# Software de circuitos 3d



## Alberth (May 26, 2008)

Hola alguien me podria decir si es posible dibujar circuitos electronicos en vista 3d, es decir no me importa el esquematico ni el pcb. Solo quiero la vista 3d?

Saludos


----------



## tiopepe123 (May 26, 2008)

En principio hay el eagle3d

http://www.matwei.de/doku.php?id=en:eagle3d:eagle3d

Pero necesitas hacer la PCB con el Eagle (otro programa)

Hay manuales muy buenos en español-


----------



## somar (May 26, 2008)

Con el programa kicad, tambien puedes hacer la vista 3D de tu circuito, solo que igual, tienes antes que hacer el esquematico y el ruteado, o en su defecto, el acomodo de los componentes aunque no rutees, y te da la vista 3D.

El programa es totalmente gratuito y libre, y viene con un tutorial en español bastante bueno.
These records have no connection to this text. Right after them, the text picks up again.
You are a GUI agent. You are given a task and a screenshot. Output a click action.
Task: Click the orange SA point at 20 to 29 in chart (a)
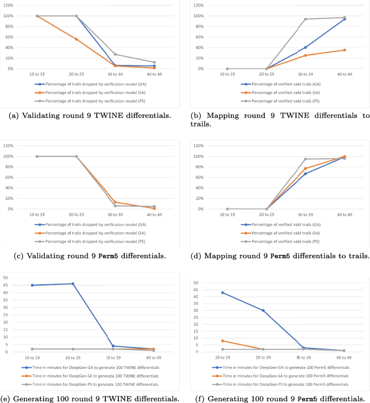click(76, 39)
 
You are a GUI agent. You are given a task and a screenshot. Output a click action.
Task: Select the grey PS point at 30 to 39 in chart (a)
click(115, 54)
Yo lo recomiendo ampliamente.


----------



## Alberth (May 29, 2008)

Hola que tal, ya estoy empezando a usar el Eagle 3d, solo que me genera un error creo que se debe a la version de Eagle, ya que tengo la 5.0 y la del manual que me stoy apoyando en la 4.6r2, alguien me podria ayudar?


----------